First, the writing for oboe was extremely idiomatic. This should probably have come as no surprise, since Marvin is an accomplished oboist (in a recent phone interview he described himself as a “recovering oboe player”). Be that as it may, his beautiful melodies seemed to spin spontaneously from Wiesmeyer’s reed.
Second, the sonata as a whole was well-made and original. The opening movement, called “Arioso,” featured the sort of warm, flowing melodies that you might hear in late Brahms.
The sonata did not include a traditional slow movement. Marvin, however, did attach a slow and extended coda (or ending) to the first movement – introduced by a series of chorale-like Brahmsian chords – which seemed to function as a substitute Adagio.
Marvin was just as novel in the scherzo, abandoning the expected middle-section trio in favor of an energetic and prismatic development. The final “Theme and Tangents” movement alternated lyrical and dramatic sections. It ended sweetly and quietly, in the manner of Beethoven’s Piano Sonata, Op. 109 (one of the composer’s favorite works).
Marvin couldn’t have hoped for a better performance. Wiesmeyer played with a sure technique and a beautifully reedy tone. His phrasing was gorgeous, and his sense of the work’s structure was absolute. Nadgir, a professor at Middle Tennessee State University, was perhaps more impressive, if for no other reason than his part seemed to be harder. Marvin’s piano writing was full of difficult right-hand patterns and runs. Nadgir played all of it with polished perfection.
Given the Brahmsian flavor of the Marvin sonata, it seemed only fitting that Saturday’s program featured the old master’s String Quartet No. 1 in C minor, Op. 51. The gripe one often hears about middle-period Brahms is that the music seems to be screaming of tragedy for no apparent reason at all. To make matters worse, his harmonies are as rich and caloric as German strudel (to paraphrase Washington Post critic Anne Midgette, Brahms’ music doesn’t let in much light).
These complaints seemed to evaporate on Saturday night. A quartet of Alias musicians – violinists Alison Gooding and Jessica Blackwell, violist Christ Farrell and cellist Christopher Stenstrom – dispensed with the tragedy. They focused on the lyrical side of Brahms, playing with immediacy, clarity and an expertly blended sound.
Aside from the Marvin premiere, Saturday’s program was notable primarily for Alias’ performance of Zorn’s Cat o’ Nine Tails for string quartet.

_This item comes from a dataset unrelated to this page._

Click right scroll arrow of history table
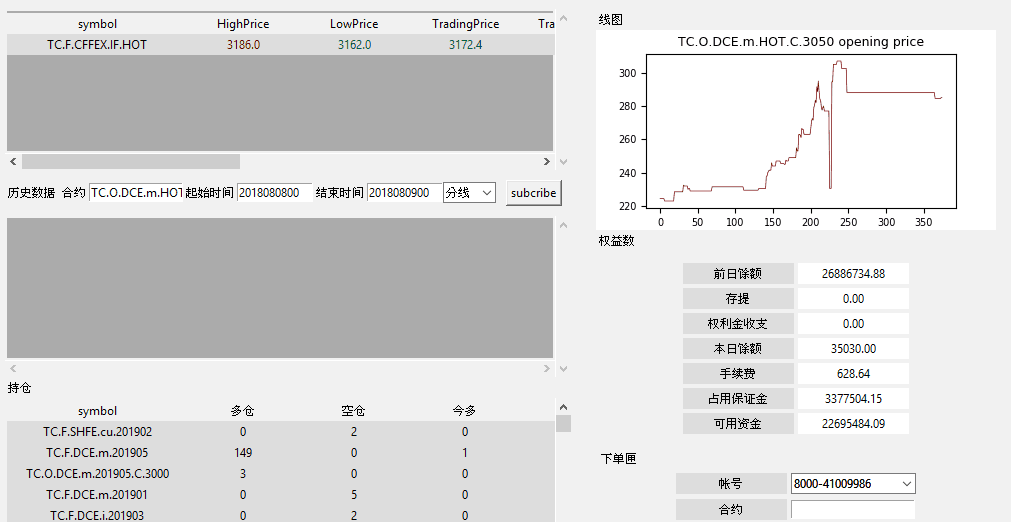Viewport: 1011px width, 522px height. (x=547, y=369)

This amazing 12-minute quartet came across as a kind of chance musical meeting between Karlheinz Stockhausen and Elmer Fudd.
The piece was a delightfully heretical (make that hysterical) non sequitur, with the musicians playing avant-garde sounding music one moment, and cartoony themes the next. Indeed, Zorn used the string quartet form in much the same way a mad scientist might use a blender. He threw everything into the mix, including old-timey bluegrass music and a quote from Paganini’s Caprice No. 17 in E-flat.
Alias’ quartet – violinists Zeneba Bowers and Gooding, violist Farrell and cellist Sari Reist – played this ridiculously difficult music with precision and, whenever possible, a straight face. Their performance elicited laughter in all the right places and an enthusiastic ovation at the end.
Bowers noted that Alias performed Henry Cowell’s Homage to Iran at its very first concert in 2002. Bowers, Wiesmeyer (this time on piano) and percussionist Christopher Norton revisited the piece on Saturday night. Composed in 1959, Homage to Iran struck me as faux-Persian. Often, the violin melodies sounded more Gypsy-like than Iranian. Similarly, there was more of Mendelssohn’s “Spinning Song” than of Scheherazade in many of the piano figurations.
Nevertheless, Bowers, Wiesmeyer and Norton played this music with polish and color. It was an enchanting rendition that tied Alias’ present to its past while bringing its program full circle.